══ EXTRACTED RECORDS ══

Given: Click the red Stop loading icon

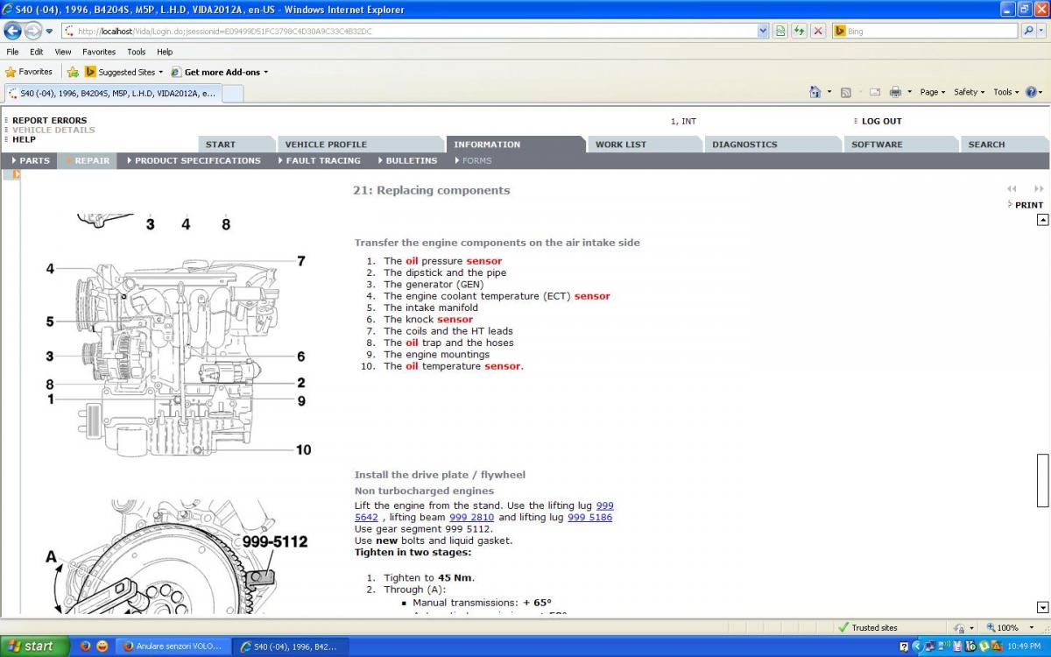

═══
══ EXTRACTED RECORDS ══

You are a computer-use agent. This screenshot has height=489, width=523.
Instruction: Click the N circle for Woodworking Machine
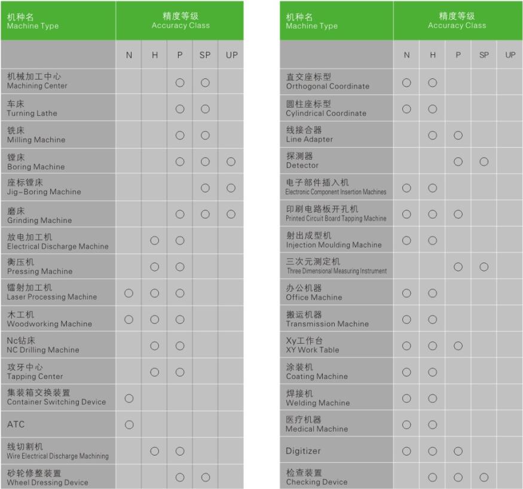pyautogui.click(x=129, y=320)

═══
══ EXTRACTED RECORDS ══

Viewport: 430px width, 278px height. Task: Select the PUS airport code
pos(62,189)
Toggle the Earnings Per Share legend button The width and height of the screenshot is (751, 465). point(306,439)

═══

# AIM OF THE TASK
Look in the material above for the line with "Viewport: 430px width, 278px" and the line with "Toggle the Earnings", and transcribe exactly those lines and all lines between them, nothing more.

# REPLY TO THE TASK
Viewport: 430px width, 278px height. Task: Select the PUS airport code
pos(62,189)
Toggle the Earnings Per Share legend button The width and height of the screenshot is (751, 465). point(306,439)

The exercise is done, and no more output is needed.